To do:
The entries follow. Copy every line in which "header" appears.

*** Data for this exercise

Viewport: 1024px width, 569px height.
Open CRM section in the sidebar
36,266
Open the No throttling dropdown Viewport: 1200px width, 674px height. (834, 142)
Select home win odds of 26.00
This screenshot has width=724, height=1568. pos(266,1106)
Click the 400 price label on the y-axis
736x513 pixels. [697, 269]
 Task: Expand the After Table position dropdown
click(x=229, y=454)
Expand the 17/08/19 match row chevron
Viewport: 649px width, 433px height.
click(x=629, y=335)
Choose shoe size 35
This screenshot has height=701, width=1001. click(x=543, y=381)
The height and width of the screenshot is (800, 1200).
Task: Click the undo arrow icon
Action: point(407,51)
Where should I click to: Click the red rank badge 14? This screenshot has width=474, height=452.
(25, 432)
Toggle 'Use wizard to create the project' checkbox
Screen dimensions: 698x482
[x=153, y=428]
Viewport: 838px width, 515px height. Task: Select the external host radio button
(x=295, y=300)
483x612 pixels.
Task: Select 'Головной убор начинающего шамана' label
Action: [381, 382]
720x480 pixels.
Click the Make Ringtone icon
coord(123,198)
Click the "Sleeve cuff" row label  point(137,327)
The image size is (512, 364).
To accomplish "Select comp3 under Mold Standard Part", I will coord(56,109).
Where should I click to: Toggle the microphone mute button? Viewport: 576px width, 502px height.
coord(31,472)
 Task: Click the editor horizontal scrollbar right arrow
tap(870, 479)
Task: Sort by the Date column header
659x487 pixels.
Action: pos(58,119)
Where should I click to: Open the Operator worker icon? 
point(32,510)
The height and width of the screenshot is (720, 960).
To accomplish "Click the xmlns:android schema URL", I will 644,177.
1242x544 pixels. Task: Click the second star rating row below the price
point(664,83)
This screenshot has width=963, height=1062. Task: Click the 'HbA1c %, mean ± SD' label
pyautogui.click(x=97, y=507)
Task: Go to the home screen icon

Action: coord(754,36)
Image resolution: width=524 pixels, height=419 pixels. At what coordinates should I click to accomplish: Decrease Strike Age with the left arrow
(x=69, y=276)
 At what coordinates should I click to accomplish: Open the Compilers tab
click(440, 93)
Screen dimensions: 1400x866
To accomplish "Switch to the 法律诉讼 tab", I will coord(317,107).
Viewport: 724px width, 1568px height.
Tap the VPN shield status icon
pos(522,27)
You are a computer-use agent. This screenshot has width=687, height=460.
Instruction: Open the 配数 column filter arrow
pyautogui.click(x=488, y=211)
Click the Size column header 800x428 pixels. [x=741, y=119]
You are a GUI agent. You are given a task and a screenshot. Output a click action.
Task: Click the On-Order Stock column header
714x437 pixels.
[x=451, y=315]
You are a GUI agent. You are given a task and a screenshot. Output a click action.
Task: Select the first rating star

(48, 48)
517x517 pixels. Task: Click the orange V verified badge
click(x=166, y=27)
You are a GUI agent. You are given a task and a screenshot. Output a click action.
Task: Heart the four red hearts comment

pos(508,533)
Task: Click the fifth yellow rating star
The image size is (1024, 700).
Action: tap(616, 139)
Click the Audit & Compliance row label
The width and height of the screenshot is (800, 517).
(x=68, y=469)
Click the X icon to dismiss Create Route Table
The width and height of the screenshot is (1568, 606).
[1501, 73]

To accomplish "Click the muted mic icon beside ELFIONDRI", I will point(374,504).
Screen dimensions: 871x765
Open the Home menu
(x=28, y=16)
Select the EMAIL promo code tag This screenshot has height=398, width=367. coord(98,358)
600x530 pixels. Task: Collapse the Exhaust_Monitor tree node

******

Reply to the task:
Task: Sort by the Date column header
Click the Size column header 800x428 pixels. [x=741, y=119]
Task: Click the On-Order Stock column header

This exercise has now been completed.